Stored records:
------
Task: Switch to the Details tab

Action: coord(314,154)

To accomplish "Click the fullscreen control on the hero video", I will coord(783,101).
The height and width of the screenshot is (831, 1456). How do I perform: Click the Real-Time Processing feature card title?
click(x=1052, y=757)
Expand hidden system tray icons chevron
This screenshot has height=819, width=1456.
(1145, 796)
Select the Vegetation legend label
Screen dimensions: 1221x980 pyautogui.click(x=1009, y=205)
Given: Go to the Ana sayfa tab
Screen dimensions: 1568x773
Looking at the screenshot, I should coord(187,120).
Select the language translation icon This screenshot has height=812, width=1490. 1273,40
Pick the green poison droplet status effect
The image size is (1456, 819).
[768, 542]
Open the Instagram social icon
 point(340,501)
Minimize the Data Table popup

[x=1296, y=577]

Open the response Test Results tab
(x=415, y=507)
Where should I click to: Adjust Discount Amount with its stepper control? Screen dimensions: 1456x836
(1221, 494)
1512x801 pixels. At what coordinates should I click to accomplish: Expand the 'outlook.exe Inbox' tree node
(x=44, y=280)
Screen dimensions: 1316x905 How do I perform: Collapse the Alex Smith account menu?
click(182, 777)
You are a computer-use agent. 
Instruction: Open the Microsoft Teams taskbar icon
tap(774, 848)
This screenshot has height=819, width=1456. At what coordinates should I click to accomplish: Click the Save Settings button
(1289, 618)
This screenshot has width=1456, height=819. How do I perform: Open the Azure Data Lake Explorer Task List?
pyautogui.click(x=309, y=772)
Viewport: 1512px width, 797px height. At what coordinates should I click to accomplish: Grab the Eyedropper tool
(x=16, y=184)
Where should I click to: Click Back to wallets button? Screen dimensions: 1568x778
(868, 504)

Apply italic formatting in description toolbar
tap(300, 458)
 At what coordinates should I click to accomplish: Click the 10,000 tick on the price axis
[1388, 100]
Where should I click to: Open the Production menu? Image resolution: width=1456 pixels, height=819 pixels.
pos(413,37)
------
◆ ASSIGNMENT ◆
Write every entry out again, exactly as it stands.

◆ WRITTEN RESPONSE ◆
Task: Switch to the Details tab

Action: coord(314,154)

To accomplish "Click the fullscreen control on the hero video", I will coord(783,101).
The height and width of the screenshot is (831, 1456). How do I perform: Click the Real-Time Processing feature card title?
click(x=1052, y=757)
Expand hidden system tray icons chevron
This screenshot has height=819, width=1456.
(1145, 796)
Select the Vegetation legend label
Screen dimensions: 1221x980 pyautogui.click(x=1009, y=205)
Given: Go to the Ana sayfa tab
Screen dimensions: 1568x773
Looking at the screenshot, I should coord(187,120).
Select the language translation icon This screenshot has height=812, width=1490. 1273,40
Pick the green poison droplet status effect
The image size is (1456, 819).
[768, 542]
Open the Instagram social icon
 point(340,501)
Minimize the Data Table popup

[x=1296, y=577]

Open the response Test Results tab
(x=415, y=507)
Where should I click to: Adjust Discount Amount with its stepper control? Screen dimensions: 1456x836
(1221, 494)
1512x801 pixels. At what coordinates should I click to accomplish: Expand the 'outlook.exe Inbox' tree node
(x=44, y=280)
Screen dimensions: 1316x905 How do I perform: Collapse the Alex Smith account menu?
click(182, 777)
You are a computer-use agent. 
Instruction: Open the Microsoft Teams taskbar icon
tap(774, 848)
This screenshot has height=819, width=1456. At what coordinates should I click to accomplish: Click the Save Settings button
(1289, 618)
This screenshot has width=1456, height=819. How do I perform: Open the Azure Data Lake Explorer Task List?
pyautogui.click(x=309, y=772)
Viewport: 1512px width, 797px height. At what coordinates should I click to accomplish: Grab the Eyedropper tool
(x=16, y=184)
Where should I click to: Click Back to wallets button? Screen dimensions: 1568x778
(868, 504)

Apply italic formatting in description toolbar
tap(300, 458)
 At what coordinates should I click to accomplish: Click the 10,000 tick on the price axis
[1388, 100]
Where should I click to: Open the Production menu? Image resolution: width=1456 pixels, height=819 pixels.
pos(413,37)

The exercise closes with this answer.